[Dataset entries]
Start of Block
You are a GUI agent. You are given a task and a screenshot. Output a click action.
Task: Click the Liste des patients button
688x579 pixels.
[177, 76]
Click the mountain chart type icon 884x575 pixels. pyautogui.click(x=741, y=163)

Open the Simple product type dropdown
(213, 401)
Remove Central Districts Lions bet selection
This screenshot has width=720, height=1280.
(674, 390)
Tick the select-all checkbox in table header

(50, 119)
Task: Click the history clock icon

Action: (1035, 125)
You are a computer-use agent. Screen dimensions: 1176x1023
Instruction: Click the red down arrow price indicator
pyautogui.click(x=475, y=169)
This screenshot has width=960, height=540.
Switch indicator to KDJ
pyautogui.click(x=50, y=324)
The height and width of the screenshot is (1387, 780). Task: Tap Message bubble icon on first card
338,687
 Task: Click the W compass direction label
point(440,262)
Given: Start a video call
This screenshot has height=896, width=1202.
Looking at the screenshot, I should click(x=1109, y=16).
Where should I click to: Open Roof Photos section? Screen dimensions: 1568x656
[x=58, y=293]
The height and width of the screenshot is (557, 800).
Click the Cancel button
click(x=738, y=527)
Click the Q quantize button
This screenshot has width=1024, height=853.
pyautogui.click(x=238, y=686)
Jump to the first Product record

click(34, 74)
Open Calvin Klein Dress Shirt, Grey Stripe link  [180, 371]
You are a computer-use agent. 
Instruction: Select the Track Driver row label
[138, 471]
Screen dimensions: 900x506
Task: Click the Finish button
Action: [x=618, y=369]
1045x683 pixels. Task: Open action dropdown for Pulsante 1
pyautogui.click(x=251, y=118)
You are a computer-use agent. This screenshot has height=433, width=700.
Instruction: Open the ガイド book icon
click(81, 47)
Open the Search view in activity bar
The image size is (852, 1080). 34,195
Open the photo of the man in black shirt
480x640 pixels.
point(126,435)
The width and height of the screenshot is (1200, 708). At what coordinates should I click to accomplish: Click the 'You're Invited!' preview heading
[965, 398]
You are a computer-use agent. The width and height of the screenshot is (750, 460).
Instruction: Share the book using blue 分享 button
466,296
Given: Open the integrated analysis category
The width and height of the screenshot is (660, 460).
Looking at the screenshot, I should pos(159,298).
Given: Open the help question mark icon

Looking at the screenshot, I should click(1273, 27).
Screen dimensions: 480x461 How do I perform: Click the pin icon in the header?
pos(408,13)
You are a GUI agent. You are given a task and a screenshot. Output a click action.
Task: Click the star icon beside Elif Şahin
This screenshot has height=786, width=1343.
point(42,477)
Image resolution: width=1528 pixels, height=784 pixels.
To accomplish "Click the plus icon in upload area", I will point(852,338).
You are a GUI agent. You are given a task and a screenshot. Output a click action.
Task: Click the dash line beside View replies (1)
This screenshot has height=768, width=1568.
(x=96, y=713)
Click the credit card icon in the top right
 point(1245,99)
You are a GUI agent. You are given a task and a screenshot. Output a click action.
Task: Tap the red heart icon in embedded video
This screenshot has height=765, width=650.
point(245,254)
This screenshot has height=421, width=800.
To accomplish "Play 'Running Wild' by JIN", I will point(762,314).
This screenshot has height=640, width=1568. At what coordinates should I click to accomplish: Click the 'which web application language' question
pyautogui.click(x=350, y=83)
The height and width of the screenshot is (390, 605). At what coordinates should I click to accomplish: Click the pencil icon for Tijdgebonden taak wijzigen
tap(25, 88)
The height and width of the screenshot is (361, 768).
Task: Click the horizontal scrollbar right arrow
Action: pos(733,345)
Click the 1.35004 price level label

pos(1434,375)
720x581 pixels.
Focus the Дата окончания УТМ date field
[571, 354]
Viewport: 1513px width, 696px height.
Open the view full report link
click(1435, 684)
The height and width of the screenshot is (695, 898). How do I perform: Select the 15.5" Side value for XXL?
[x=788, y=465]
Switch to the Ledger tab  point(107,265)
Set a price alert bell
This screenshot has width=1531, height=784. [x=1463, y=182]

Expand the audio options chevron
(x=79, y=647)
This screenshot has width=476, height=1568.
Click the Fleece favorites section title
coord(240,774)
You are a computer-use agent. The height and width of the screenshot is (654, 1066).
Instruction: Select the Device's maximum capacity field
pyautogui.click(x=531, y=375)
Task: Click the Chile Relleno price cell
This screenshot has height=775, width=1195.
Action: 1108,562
End of Block
Exercise directions:
Wherever a line of the data above contains "video", copy that line.

Reply:
Given: Start a video call
Task: Tap the red heart icon in embedded video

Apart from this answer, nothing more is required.